- Exercise requirements: The records are set out below this line. Return exactly the lines from the one containing "Instruction: Toggle the" through the last, and exclude the pictures.

(Data entries)
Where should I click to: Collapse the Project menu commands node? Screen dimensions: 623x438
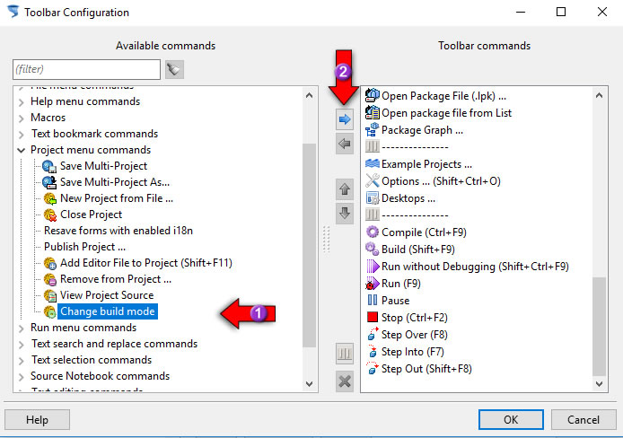[21, 150]

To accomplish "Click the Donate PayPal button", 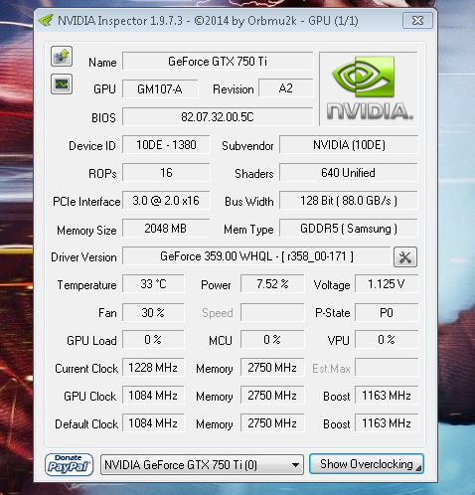I will click(x=69, y=464).
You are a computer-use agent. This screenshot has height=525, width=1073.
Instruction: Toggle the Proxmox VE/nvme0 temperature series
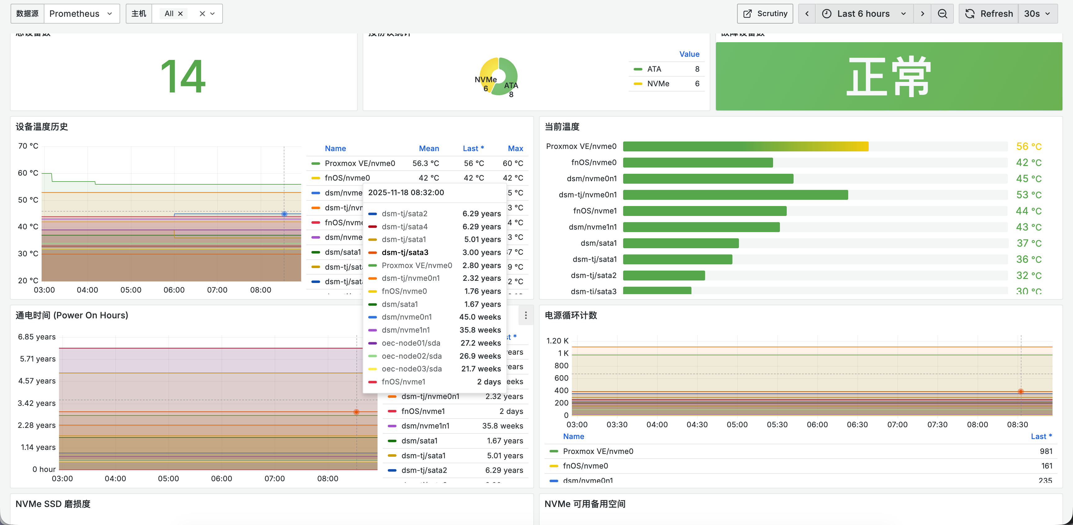[x=359, y=163]

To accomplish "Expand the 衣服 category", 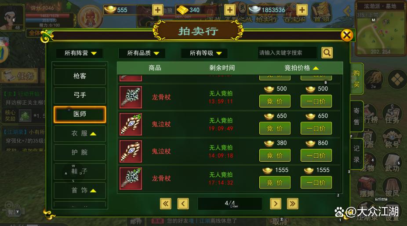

- Task output:
Instruction: Toggle the Proxmox VE/nvme0 temperature series
[x=359, y=163]

To accomplish "Expand the 衣服 category", 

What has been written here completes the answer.